What needs to be done: Pull out the stretch of the records from the very beginning through the line containing "Click the zoom", including that last line, and reproduce it line for line without any changes.

** start of Raw records **

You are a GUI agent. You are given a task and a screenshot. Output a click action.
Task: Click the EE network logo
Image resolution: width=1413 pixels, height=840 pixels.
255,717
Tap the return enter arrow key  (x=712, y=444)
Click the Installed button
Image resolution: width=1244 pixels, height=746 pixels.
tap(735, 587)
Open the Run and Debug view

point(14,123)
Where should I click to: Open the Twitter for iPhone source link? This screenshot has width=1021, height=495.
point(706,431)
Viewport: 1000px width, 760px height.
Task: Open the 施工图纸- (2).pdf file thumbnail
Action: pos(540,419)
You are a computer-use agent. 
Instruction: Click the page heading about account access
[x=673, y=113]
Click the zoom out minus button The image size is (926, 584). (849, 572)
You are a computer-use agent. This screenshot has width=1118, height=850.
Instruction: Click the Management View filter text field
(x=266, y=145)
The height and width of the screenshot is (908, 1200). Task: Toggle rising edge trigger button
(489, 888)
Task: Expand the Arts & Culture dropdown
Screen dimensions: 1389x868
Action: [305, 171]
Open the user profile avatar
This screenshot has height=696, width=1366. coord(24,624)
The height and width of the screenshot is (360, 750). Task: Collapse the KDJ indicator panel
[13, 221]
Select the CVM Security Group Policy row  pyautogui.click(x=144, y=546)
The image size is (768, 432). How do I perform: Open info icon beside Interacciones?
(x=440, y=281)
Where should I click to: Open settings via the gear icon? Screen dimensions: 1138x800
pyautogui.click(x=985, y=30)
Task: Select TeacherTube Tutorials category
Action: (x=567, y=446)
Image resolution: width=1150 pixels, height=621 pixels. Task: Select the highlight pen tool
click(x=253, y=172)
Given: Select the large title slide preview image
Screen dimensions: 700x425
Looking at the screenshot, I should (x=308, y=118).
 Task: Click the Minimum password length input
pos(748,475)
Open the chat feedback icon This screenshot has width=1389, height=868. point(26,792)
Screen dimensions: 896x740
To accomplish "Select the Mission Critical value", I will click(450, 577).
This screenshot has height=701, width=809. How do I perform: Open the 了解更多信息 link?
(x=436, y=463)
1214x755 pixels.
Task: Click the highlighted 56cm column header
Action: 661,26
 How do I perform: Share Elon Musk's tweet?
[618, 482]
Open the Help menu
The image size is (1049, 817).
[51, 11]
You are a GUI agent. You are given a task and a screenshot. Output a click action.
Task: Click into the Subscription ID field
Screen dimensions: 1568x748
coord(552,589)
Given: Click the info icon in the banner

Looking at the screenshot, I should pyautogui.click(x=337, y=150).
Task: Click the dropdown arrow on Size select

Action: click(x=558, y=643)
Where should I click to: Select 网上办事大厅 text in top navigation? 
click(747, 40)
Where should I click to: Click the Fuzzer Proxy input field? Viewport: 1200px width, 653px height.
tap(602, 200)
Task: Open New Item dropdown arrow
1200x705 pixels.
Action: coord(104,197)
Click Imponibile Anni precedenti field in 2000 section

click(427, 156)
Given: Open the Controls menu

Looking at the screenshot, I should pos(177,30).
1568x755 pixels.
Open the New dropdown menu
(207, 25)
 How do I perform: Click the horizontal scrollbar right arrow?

** end of Raw records **

The solution:
You are a GUI agent. You are given a task and a screenshot. Output a click action.
Task: Click the EE network logo
Image resolution: width=1413 pixels, height=840 pixels.
255,717
Tap the return enter arrow key  (x=712, y=444)
Click the Installed button
Image resolution: width=1244 pixels, height=746 pixels.
tap(735, 587)
Open the Run and Debug view

point(14,123)
Where should I click to: Open the Twitter for iPhone source link? This screenshot has width=1021, height=495.
point(706,431)
Viewport: 1000px width, 760px height.
Task: Open the 施工图纸- (2).pdf file thumbnail
Action: pos(540,419)
You are a computer-use agent. 
Instruction: Click the page heading about account access
[x=673, y=113]
Click the zoom out minus button The image size is (926, 584). (849, 572)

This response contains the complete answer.